No Brasil, desde 1993, um grupo de criminosos se organizou, formando o PCC, o Primeiro Comando da Capital. De lá para cá, a organização só fez crescer e em 2006, deu uma grande demonstração de poder ao realizar três ondas de ataques contra policiais, órgãos públicos e meios de transporte coletivo. Segundo o jornal Folha de São Paulo, em documentos divulgados no dia 05 de outubro de 12, a organização conta com 1343 membros, está presente em 123 cidades paulistas e detém um patrimônio próprio que inclui dinheiro vivo, imóveis, carros e até um arsenal. Ainda segundo os mesmos documentos, cada membro do “Partido”, como é chamada a organização, tem que contribuir com R$ 600,00 mensais. Em troca podem ostentar seu pertencimento ao grupo, tem direito a advogados pagos pela organização caso estejam presos ou respondendo processo e suas famílias recebem auxílio no caso de sua prisão, além de, é claro, estarem mais “seguros” dentro das cadeias enquanto cumprem penas. Nos últimos meses, o PCC tem voltado a atacar policiais, sendo que, por enquanto, somente militares. No último dia 19, um bombeiro aposentado e um sargento PM foram executados em São Paulo, somando até o presente momento, 86 PM’s mortos este ano, sendo pelo menos um em Piracicaba.

Do ponto de vista sociológico, o crescimento e os ataques do PCC representam um fenômeno muito interessante e extremamente perigoso. A organização do grupo significa uma racionalização de suas atividades e uma burocratização de sua estrutura, contanto inclusive com um estatuto próprio. Traduzindo em termos mais comuns, significa que o grupo passa a se organizar nos moldes de uma “empresa” moderna, cuja atividade “racional” e planejada é gerar lucro através de atividades criminosas e manter uma união capaz de rivalizar com o poder público.

Faça as contas: se cada um dos membros “contribui” com R$ 600,00 ao mês, significa uma receita de R$ 805.800,00, sem contar com a venda de drogas, o “aluguel” de armas e as “coparticipações” em crimes diversos como assaltos, sequestros etc. Ou seja, é uma “empresa” capaz de gerar facilmente uns três milhões de reais mensais (eu arriscaria muito mais, mas faço as contas pelo valor mais baixo). Agora faça um cálculo mais macabro.

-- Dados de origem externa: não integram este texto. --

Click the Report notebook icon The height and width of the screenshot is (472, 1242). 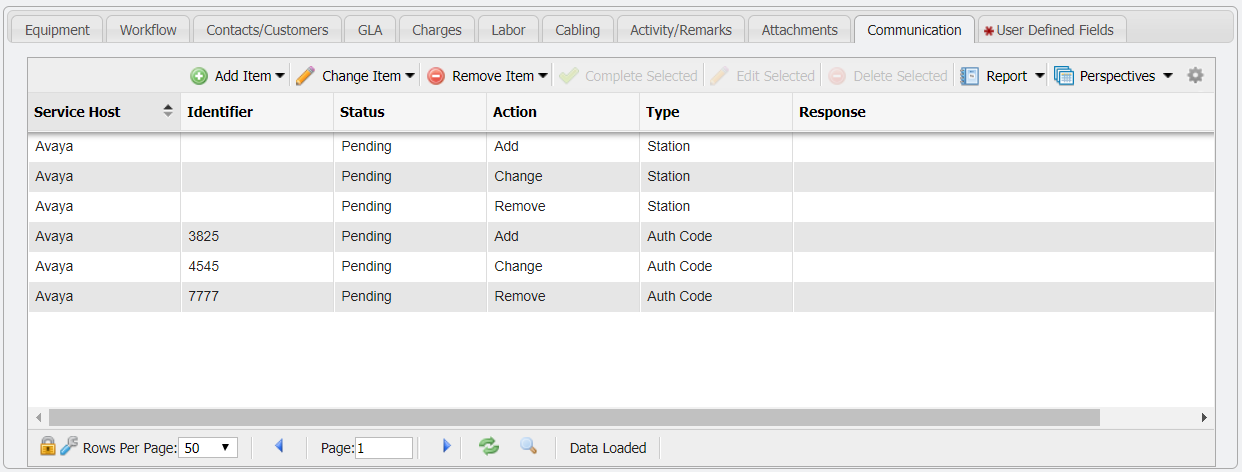[969, 76]
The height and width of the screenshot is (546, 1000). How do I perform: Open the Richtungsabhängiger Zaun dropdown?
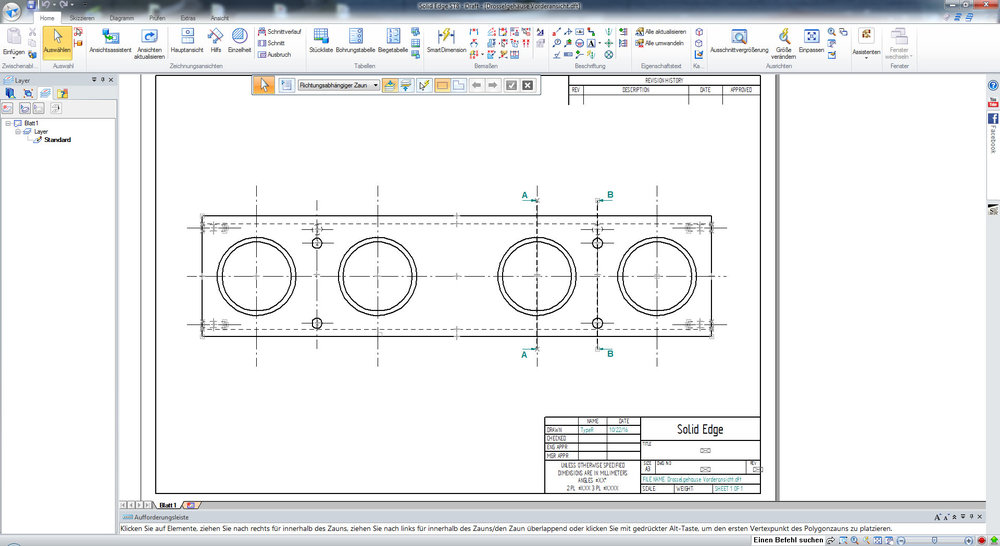click(x=375, y=86)
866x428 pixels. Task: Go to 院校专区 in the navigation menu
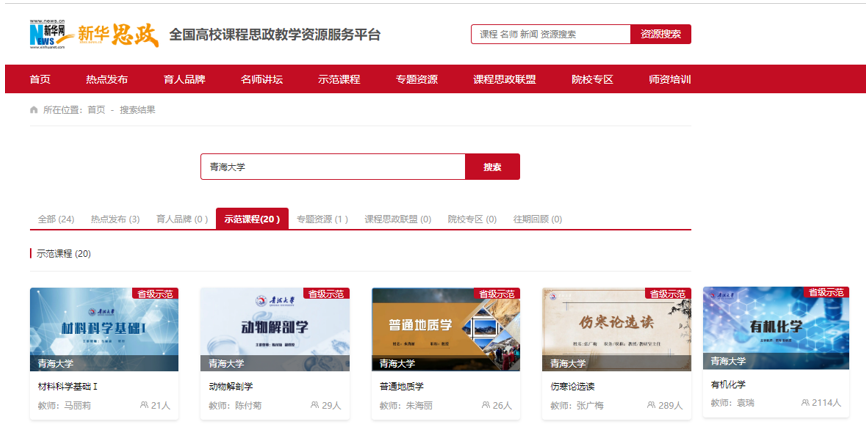(593, 80)
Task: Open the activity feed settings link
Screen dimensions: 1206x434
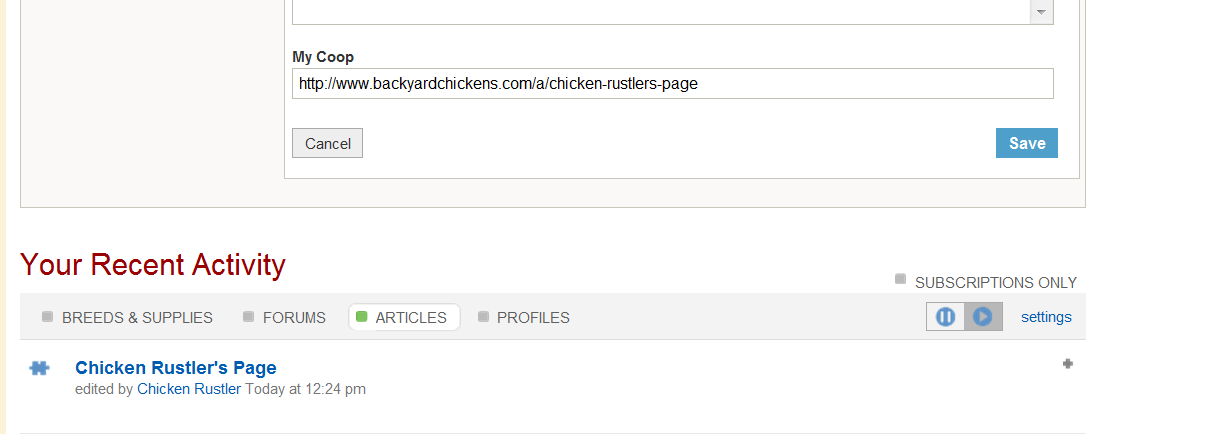Action: point(1045,317)
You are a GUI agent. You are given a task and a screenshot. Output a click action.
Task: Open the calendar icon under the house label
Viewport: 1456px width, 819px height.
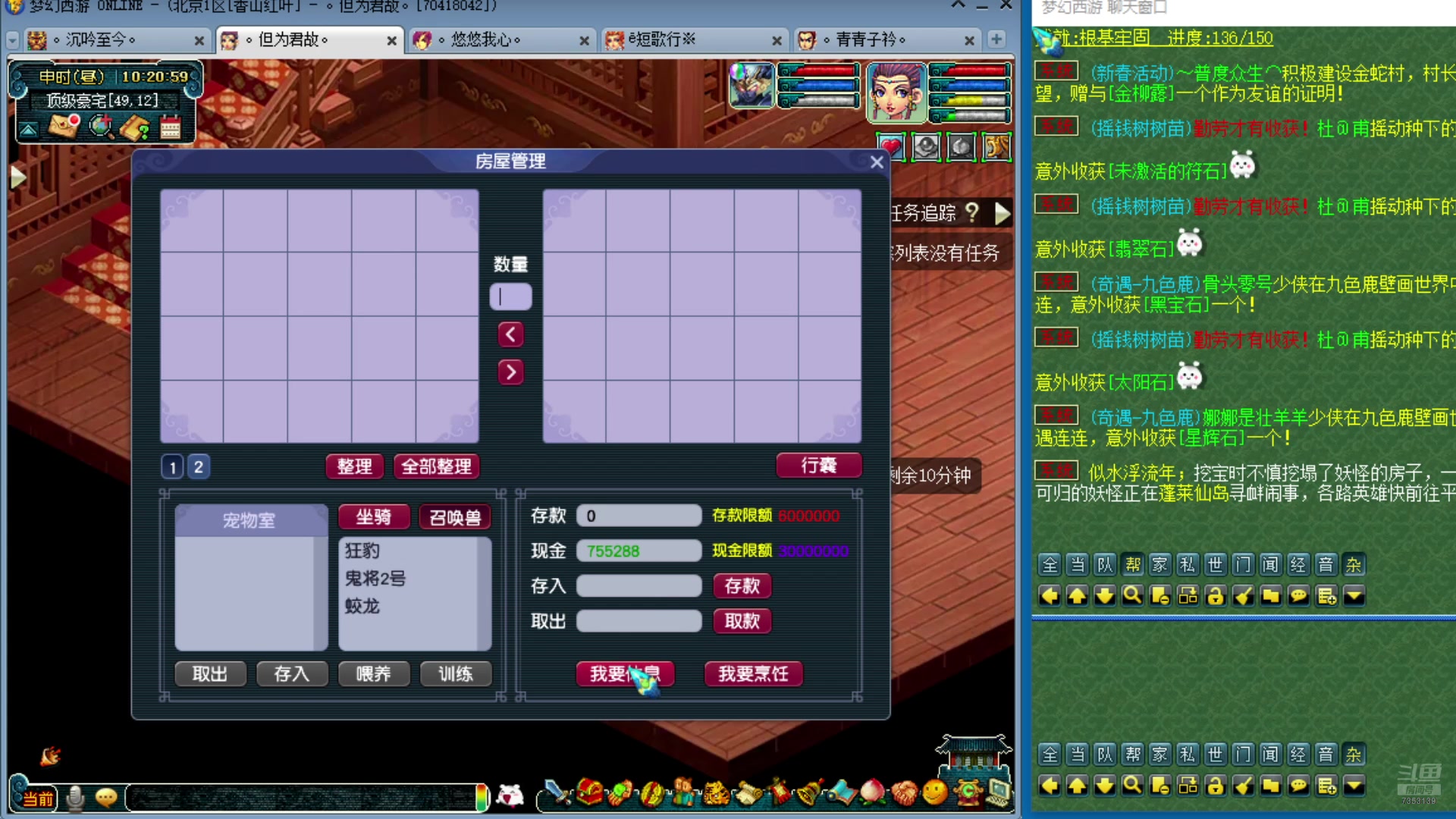[x=171, y=127]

Se cada criminoso tem os seiscentos reais a contribuir mensalmente, como ele consegue este dinheiro e mais o suficiente para sobreviver? Consegue com os assaltos próprios, os sequestros relâmpagos, extorsões e outros crimes. A sobrevivência do PCC, somente em termos de contribuição, depende do sofrimento de milhares de pessoas por mês. A “empresa” gera um círculo vicioso de aumento da criminalidade, uma vez que na necessidade de se “pagar as contas sindicais e gerar a renda própria”, o criminoso nunca deixa suas atividades, está “ligado e dependente” a elas, até porque, se for preso, terá sua segurança pessoal e social garantida pelo grupo.

Pior, a organização tem tanto poder sobre seus comandados que é capaz de intimidar o Estado matando seus policiais. Isso, além de ser um atentado aos direitos humanos de todos, dos policiais e dos cidadãos comuns, é um processo que tende a se expandir e se enraizar politicamente. Não duvido de que o PCC já está investindo em algumas campanhas políticas e, talvez, até já tenha ajudado a eleger algum candidato próprio.

Combater esta organização do crime não será fácil. Exigirá, a exemplo do que ocorre em outros países, um grande esforço policial, político, social e judicial, inclusive com revisões na lei penal. É um trabalho longo e moroso, mas que tem que ser feito urgentemente sob o risco da organização continuar a crescer como um câncer maligno. No entanto, penso que o mais grave nessa situação, é a insistência do poder público, em particular do nosso governo do Estado, em negar a influência e capacidade do PCC. Esta negação é política. É feita para que a população não se inquiete e não questione eleitoralmente o partido no poder. A negação, por outro lado, é benéfica ao PCC e atrasa a busca real e ponderada de soluções. Ao final, acabaremos como a região do Sul da Itália. Achando que o PCC é uma lenda, uma invenção da imprensa, e que aquele assalto, aquele sequestro ou aquele assassinato que nos atingiu é mera coincidência. Será que é?